◆ SOURCE EXCERPT:
A matriarch remembers– by Daphne Sheldrick, M.B.E.

From ANIMAL PEOPLE, January/February 2000:

People often ask me, “When did you first start fostering orphaned animals?”

The answer is that I started young. I was born in Kenya, and grew up on a highland farm. Throughout my childhood, farmhands brought young animals to our home. The first orphan I cared for on my own was a little duiker antelope called Bushy. I was only three, but I spent all my waking hours with him. Eventually he answered the call of the wild, as all wild creatures must. I wept my first tears for a loved one.

My husband, David Sheldrick, was first warden of Tsavo East National Park, an untamed wilderness which is a haven for wildlife. We lived there from the time the park was created in 1948.

Tsavo was established not for its wealth of wildlife, however, but simply because it was a large chunk of country not suitable for either plowing or grazing. Then, the habitat favored the browsing species, such as elephants and black rhinos, both present in large numbers, as were dik-dik, lesser kuku, and gerenuk. Grazers were few. You couldn’t see anything. An impenetrable wall of bush was broken only by elephant trails.

By fortunate accident, Tsavo held a greater variety of different species than any other park in the world, for there the northern and southern forms of fauna met, doubling the varieties of resident species. There were both Peters’ gazelle and the Grant’s gazelle, both the Somali ostrich and the Masai ostrich, both reticulated giraffes and Masai giraffes.

It was my job at Tsavo to raise and rehabilitate the many orphans, both large and small, left by poachers, predators, and periodic drought. I returned many animals to the wild, including some 24 buffalo calves, some of whom became the original nucleus of the resident Nairobi National Park herd, now numbering about 200.

I also rehabilitated several zebras, three of whom pioneered the re-establishment of zebra at Shimba Hills National Park; several rhinos, some of whom are back in the wild at Tsavo and Amboseli National Park; most species of antelope; and also civet cats, mongooses, and warthogs.

Many of these animals chose to keep in touch, bringing their young back to meet me and forming an amazing extended family.

Elephants proved the most difficult to raise. At first, only those over one year old had any chance of survival. Time after time I devoted myself to the care of sickly orphans, only to see them fade away before my eyes.

I still grieve for Aisha, whom I kept alive for six months, beginning to unravel the many mysteries of raising infant elephants. She arrived at the age of one month. I fed her on a milk substitute in which all of the fat came from coconuts. I already knew that the fat in cow’s milk is death to an elephant, but I had not yet learned that baby elephants must be fed every three hours, day and night, and must never be left alone. I did not yet know how adversely antibiotics affect baby elephants. Finally, I allowed Aisha to become too attached to me, so that her health and well-being came to depend on my presence. I always left a competent elephant sitter with Aisha every time I had to be gone for a few weeks, but Aisha simply pined away.

(Data items)
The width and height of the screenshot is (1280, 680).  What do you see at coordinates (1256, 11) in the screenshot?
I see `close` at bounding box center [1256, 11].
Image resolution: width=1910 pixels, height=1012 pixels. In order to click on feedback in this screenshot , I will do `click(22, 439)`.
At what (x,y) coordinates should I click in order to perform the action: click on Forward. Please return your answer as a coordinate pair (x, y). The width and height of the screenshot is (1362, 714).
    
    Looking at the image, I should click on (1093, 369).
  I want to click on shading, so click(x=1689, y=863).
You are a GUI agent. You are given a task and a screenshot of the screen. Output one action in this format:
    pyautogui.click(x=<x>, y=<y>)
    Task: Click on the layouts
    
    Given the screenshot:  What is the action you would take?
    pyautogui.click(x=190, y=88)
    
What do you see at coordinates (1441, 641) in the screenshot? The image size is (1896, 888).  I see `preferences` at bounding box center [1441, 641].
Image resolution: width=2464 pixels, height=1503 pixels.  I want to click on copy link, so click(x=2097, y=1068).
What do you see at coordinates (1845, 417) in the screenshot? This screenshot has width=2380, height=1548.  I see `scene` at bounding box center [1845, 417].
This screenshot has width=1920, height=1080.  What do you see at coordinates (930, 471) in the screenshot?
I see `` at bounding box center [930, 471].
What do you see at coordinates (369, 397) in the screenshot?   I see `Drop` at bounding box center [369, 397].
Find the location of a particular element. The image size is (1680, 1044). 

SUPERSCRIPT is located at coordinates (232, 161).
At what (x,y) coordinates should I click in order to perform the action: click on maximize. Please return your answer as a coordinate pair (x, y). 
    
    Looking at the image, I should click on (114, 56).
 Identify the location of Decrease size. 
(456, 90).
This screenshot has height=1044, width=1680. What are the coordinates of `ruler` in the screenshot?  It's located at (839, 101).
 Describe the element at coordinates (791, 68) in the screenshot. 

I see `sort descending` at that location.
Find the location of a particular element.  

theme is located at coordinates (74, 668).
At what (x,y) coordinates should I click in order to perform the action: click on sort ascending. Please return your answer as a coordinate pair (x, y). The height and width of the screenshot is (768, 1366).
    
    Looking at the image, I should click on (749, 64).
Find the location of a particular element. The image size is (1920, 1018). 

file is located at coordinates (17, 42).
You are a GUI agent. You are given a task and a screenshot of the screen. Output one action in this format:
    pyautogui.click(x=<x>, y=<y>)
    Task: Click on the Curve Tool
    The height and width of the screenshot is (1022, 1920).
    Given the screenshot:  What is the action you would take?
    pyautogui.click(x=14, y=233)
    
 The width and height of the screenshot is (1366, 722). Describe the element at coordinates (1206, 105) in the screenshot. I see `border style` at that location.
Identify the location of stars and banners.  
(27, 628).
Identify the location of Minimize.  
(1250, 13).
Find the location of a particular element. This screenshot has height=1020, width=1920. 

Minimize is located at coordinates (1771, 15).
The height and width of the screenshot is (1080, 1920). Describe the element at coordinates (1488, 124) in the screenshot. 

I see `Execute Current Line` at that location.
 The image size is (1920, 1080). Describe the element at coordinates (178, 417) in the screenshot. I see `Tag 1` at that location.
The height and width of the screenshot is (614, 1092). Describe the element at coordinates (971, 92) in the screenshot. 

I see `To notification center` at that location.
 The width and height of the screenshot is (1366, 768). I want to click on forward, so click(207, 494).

◆ YOUR OBJECTIVE: Print the passage of the memoir excerpt from "It was my job" up to and including "mongooses, and warthogs.", reproducing its wording without change. The data items have no connection to the memoir excerpt.

◆ RESPONSE TO THIS TASK:
It was my job at Tsavo to raise and rehabilitate the many orphans, both large and small, left by poachers, predators, and periodic drought. I returned many animals to the wild, including some 24 buffalo calves, some of whom became the original nucleus of the resident Nairobi National Park herd, now numbering about 200.

I also rehabilitated several zebras, three of whom pioneered the re-establishment of zebra at Shimba Hills National Park; several rhinos, some of whom are back in the wild at Tsavo and Amboseli National Park; most species of antelope; and also civet cats, mongooses, and warthogs.